Tika Lake Publishing | E-book via Net Galley
November 28th, 2014
Series: Anathema, #1
Adult Fiction | Romance | Erotica
Rating: 3 out of 5 Stars


Admittedly,  my reading choices as of late have veered towards indulgence. Since recently shedding any care to other people’s opinions about my selections, reading has gotten even more fun. While Warlord isn’t all rainbows and unicorns, it was for the most part, something that I used to read in the darkest crevice of my closet.

I don’t really know what  evil possessed me to request this on Net Galley. Even though I used to be a fan of books set in this world, I’ve haven’t read one in the longest while.  After reading Madeline Sheehan’s Undeniable three years ago, I’ve kind of been traumatized.
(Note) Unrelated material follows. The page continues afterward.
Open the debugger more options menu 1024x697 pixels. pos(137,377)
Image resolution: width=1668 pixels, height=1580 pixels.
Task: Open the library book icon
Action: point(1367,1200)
Warlord, for all intents and purposes has everything you would expect from a novel that features warring Motorcycle Clubs. In the middle of the melee, is one Rose Darnell. For most of her life, she’s avoided being caught up in that world. But when she found herself in the wrong side of a territory war, it left her no other choice but to accept Anathema’s protection and the mercy of its leader, Thorne Radek.
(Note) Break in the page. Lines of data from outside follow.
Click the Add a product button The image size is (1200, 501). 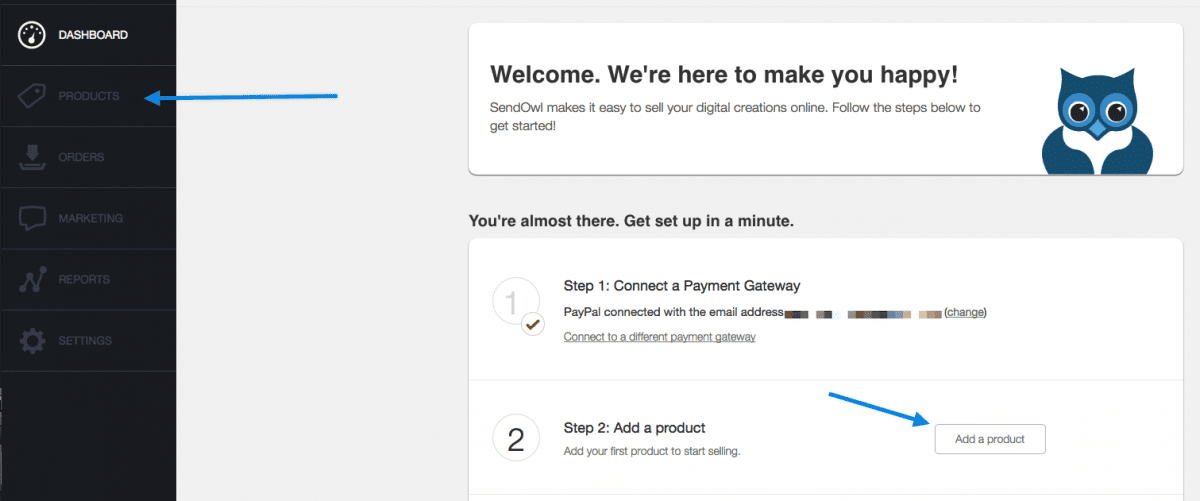(990, 439)
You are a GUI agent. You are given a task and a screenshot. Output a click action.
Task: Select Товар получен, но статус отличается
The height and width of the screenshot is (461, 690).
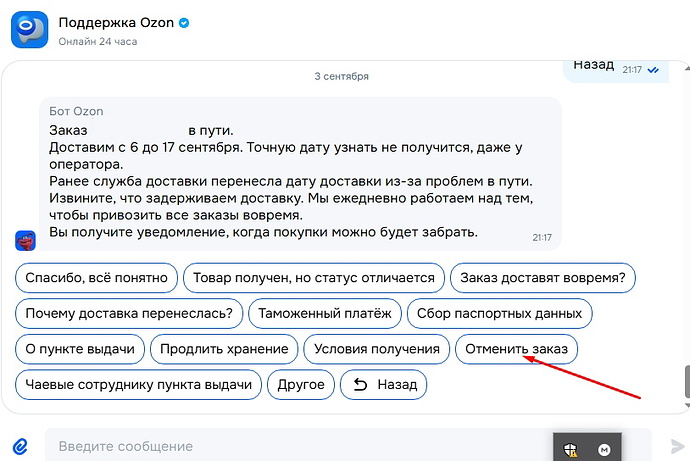[314, 278]
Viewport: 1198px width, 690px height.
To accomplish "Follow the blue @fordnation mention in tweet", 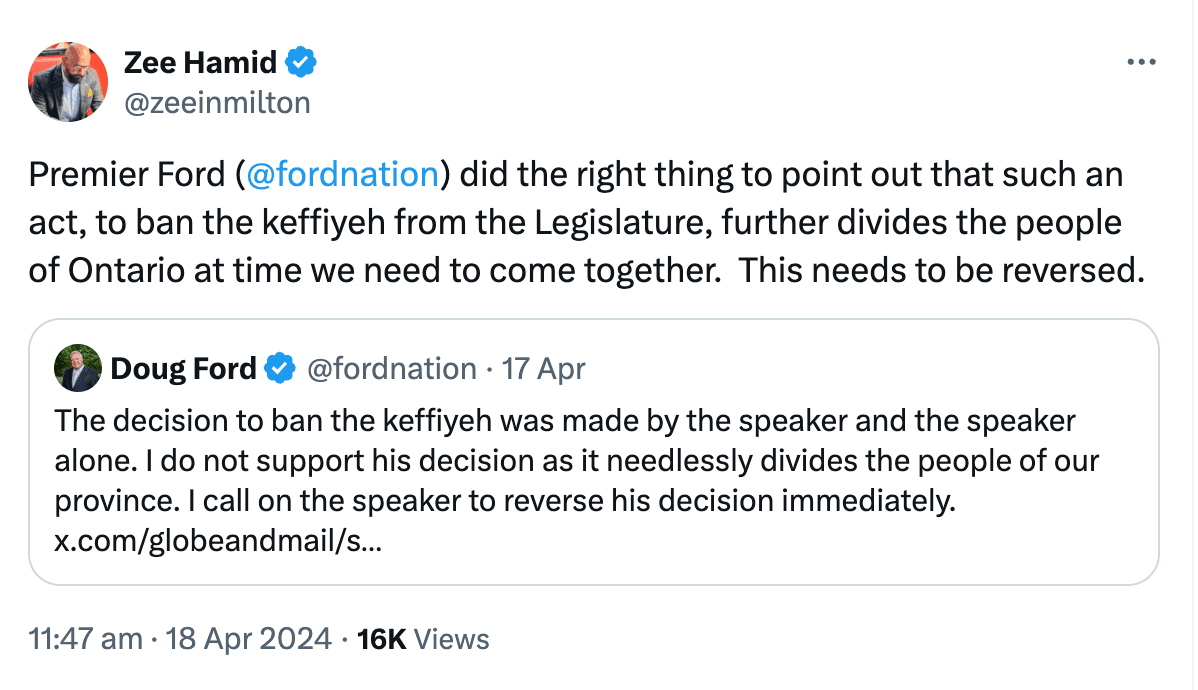I will 342,175.
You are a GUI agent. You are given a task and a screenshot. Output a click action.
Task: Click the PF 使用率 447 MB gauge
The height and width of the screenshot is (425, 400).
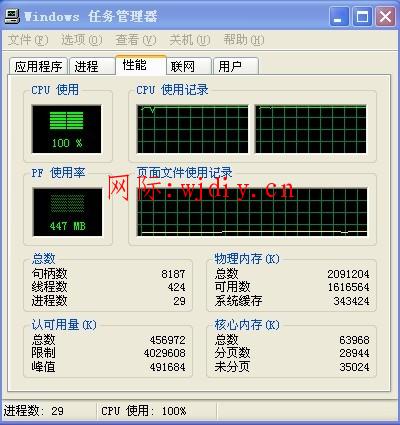click(68, 212)
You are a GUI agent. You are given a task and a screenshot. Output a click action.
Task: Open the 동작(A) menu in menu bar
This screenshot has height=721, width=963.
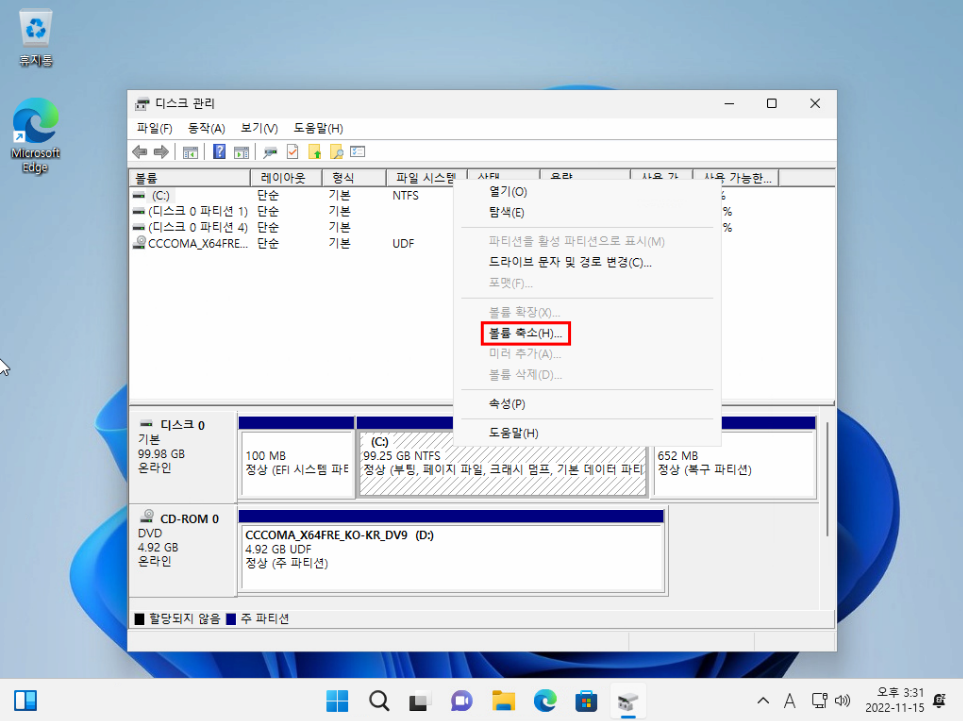206,129

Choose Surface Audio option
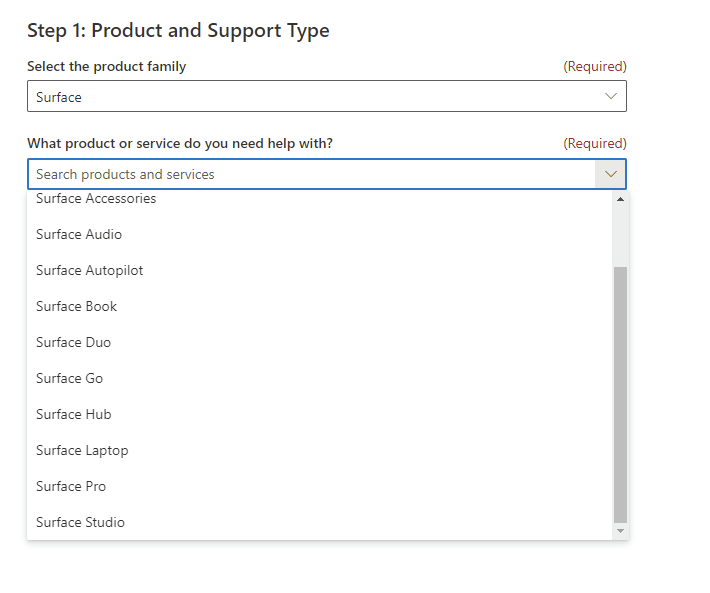(x=320, y=234)
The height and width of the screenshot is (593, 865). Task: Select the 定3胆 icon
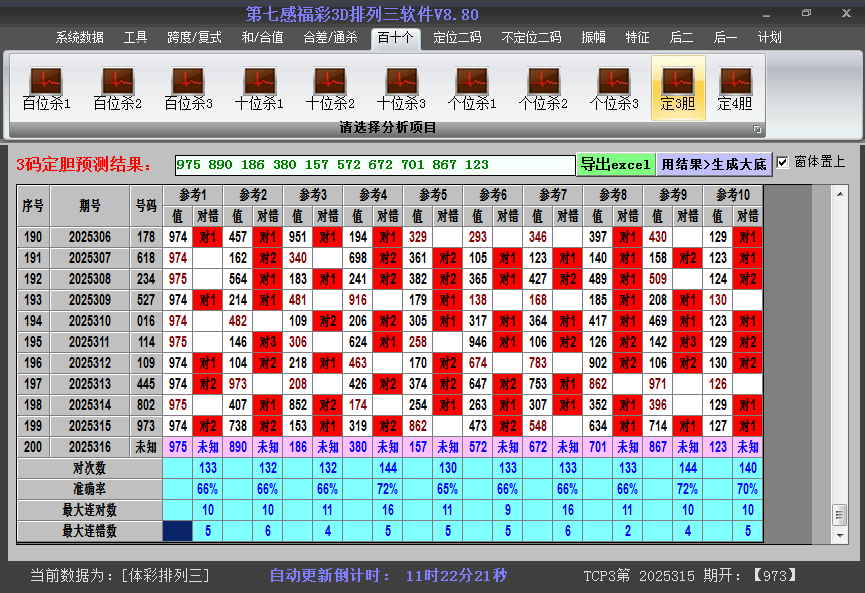[678, 87]
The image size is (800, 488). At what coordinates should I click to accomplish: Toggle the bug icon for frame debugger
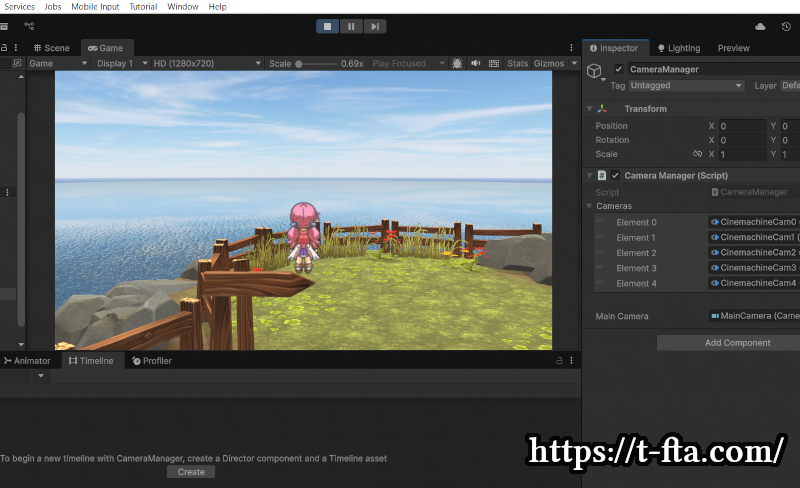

Thorne is your stereotypical alpha male. He’s a brute; he’s unforgiving, and one who has a tunnel vision when he sees what he wants. While he didn’t really exercise gratuitous force in overpowering Rose’s will, he had moments where he’d shown tenderness was not his strong suit. In any case, he played the part to a T.
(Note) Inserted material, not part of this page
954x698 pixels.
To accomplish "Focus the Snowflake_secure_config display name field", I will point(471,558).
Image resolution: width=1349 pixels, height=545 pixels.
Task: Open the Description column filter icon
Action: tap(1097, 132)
Being an Anathema is in Rose’s blood, but she chose to live away from all the bad things associated with the stigma. In fact, she’d rather worked as a paltry-paid diner waitress than never have to worry about rent money. But as most people in her situation would find out, something cataclysmic always happens to pull them back in.

In most cases with these type of books, readers will be put through wringer. I was always on tenterhooks; waiting for that moment when the story would show its monstrous teeth. It didn’t disappoint. If you’re like me, one who is  squeamish about sexual abuse, Rose’s story is as stomach-churning as they come.

For the most part, I think Ms. Grayson started off on the right foot with this series. Though you’ll be hard-pressed to find originality with this book, it’s still amazing that this is her debut work. I’m still on the fence on whether I’ll continue on with this series, but if you’re a fan of bikers, Warlord is a good addition to your collection.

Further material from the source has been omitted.